Archive:Using SPARQL and RDF stores 1.7.1 - 1.9.2

From semantic-mediawiki.org
SMW admin manual
Installation
Configuration
Concept caching
Fixed properties
Using SPARQL and RDF stores
SPARQLStore
Pretty URIs
Troubleshooting
Repairing data and data structures
Extensions
Basic extensions
Semantic extensions
SMW user manual
Table of Contents

By default, SMW stores all data in the same relational database (usually, a MySQL database) that is used by MediaWiki. This ensures a simple setup, but a relational database is not an ideal type of storage for semantic data. A more natural data model for SMW data is RDF, a data format that organizes information in graphs rather than in fixed database tables. Fortunately, it is possible to use RDF-based systems, in conjunction with the standard SQL database, to manage and query SMW's data. This page explains the details.

Pros and cons of using an RDF database[edit]

Whether or not to use an RDF store in a specific wiki depends on a number of factors, including the specific RDF database being used. Nonetheless, we can reasonably hope for the following advantages:

  • Better query performance
    RDF stores are designed to answer queries in the SPARQL query language. SMW queries can be expressed in this language much more naturally than in the SQL query language of relational databases. In this sense, SMW queries are a mostly typical use case for RDF database systems while they are a rather exotic use case for relational database systems. Moreover, many important optimization methods for relational database queries are useless or misleading for SMW queries. It can therefore be expected that RDF stores should provide superior query performance.
  • Additional interfaces
    RDF stores that support the SPARQL standard also allow other applications to ask SPARQL queries against their data without going via the SMW web frontend. This allows efficient use of wiki data in other applications. Some SPARQL-capable databases further support (parts of) the OWL 2 ontology language and provide according interfaces to query the stored data (e.g. via the OWL Link protocol). Semantic Web applications also use a number of common programming libraries (such as librdf or the OWL API) that can be useful for integrating them with other tools on a lower level.
  • Reasoning features and ontology-based data access
    Semantic Web languages such as RDF Schema and OWL provide additional expressive features for modeling, for example by allowing the declaration of derived classes or the declaration of further property characteristics (e.g. transitivity of properties).

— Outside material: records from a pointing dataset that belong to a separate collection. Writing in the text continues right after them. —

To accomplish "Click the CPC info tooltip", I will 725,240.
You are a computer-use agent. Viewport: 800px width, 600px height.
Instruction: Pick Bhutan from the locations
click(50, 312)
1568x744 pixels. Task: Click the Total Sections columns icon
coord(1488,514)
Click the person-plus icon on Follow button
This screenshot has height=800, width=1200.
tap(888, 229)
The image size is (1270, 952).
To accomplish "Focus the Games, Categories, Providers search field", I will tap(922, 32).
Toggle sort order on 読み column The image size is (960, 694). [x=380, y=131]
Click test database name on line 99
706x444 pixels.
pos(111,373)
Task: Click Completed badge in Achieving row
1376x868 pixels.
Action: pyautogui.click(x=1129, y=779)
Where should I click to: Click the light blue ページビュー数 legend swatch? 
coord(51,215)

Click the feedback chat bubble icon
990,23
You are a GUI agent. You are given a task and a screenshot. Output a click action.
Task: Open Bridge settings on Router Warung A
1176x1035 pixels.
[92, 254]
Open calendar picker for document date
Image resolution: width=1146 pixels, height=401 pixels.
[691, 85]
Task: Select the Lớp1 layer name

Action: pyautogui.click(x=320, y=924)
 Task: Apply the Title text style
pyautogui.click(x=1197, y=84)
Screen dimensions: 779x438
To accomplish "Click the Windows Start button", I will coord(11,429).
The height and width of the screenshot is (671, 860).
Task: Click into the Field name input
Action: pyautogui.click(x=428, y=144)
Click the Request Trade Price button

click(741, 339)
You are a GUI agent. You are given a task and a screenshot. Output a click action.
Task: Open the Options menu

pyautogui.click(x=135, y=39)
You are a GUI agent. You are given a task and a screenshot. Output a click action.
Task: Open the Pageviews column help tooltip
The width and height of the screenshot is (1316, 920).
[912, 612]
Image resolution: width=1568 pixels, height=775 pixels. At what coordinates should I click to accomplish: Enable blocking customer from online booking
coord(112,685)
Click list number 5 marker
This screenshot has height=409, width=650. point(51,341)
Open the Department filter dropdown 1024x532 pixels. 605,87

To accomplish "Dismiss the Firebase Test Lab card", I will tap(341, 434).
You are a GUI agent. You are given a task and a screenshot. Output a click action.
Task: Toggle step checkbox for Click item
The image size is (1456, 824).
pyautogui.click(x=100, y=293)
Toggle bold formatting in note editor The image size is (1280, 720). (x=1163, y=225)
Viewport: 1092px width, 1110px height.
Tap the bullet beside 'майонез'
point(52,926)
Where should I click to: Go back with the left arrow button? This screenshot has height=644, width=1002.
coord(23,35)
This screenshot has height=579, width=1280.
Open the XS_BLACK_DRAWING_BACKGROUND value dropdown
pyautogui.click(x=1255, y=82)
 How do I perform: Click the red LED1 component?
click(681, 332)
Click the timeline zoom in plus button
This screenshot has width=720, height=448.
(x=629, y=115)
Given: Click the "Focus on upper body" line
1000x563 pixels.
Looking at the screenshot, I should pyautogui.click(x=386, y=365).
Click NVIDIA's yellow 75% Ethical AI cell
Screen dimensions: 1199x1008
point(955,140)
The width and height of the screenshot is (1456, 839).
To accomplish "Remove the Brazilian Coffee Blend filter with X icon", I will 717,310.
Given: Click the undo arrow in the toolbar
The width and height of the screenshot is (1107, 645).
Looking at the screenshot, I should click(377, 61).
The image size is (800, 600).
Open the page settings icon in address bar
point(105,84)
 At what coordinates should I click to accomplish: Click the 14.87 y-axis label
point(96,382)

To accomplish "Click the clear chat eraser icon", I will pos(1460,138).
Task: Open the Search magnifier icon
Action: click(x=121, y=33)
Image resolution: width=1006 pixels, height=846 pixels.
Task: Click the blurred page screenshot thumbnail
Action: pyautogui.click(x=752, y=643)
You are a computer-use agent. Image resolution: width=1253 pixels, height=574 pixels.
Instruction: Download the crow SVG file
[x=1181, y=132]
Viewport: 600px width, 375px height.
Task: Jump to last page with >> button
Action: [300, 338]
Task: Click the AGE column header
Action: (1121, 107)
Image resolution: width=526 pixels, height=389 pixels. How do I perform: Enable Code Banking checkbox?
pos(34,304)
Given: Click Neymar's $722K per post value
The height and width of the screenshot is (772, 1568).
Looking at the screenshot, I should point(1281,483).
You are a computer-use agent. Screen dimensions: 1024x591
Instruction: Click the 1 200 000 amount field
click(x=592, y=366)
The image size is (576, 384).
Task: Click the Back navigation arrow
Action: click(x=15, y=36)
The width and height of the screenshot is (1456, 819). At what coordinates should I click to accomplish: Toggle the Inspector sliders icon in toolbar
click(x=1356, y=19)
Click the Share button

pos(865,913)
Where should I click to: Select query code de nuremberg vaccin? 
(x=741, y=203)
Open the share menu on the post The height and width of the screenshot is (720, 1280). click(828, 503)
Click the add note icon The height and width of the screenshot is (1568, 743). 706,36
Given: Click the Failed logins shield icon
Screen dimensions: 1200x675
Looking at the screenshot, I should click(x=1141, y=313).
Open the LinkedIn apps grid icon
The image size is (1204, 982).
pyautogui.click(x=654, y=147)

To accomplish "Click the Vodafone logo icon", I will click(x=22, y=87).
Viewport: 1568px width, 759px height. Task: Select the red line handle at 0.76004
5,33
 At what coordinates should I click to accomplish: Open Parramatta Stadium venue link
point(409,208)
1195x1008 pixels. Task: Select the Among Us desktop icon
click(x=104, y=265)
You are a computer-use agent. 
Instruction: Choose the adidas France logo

Some SPARQL-capable databases can evaluate these features for query answering, e.g. for ontology-based data access (OBDA), the method of creating "virtual views" on data by means of semantic modeling constructs.
  • Data integration and ontology re-use
    It is possible to store additional data in the RDF database that is updated by SMW. In this way, the RDF store can act as a platform for data integration and ontology re-use.
  • Physical separation of computing resources
    Using a database backend that is not the same as in MediaWiki provides an easy way to distribute tasks across multiple servers. In particular, complex queries can thus be prevented from affecting the basic operation of the wiki, even if they unexpectedly consume a prohibitive amount of computing power, i.e. if they kill the server that hosts the RDF database.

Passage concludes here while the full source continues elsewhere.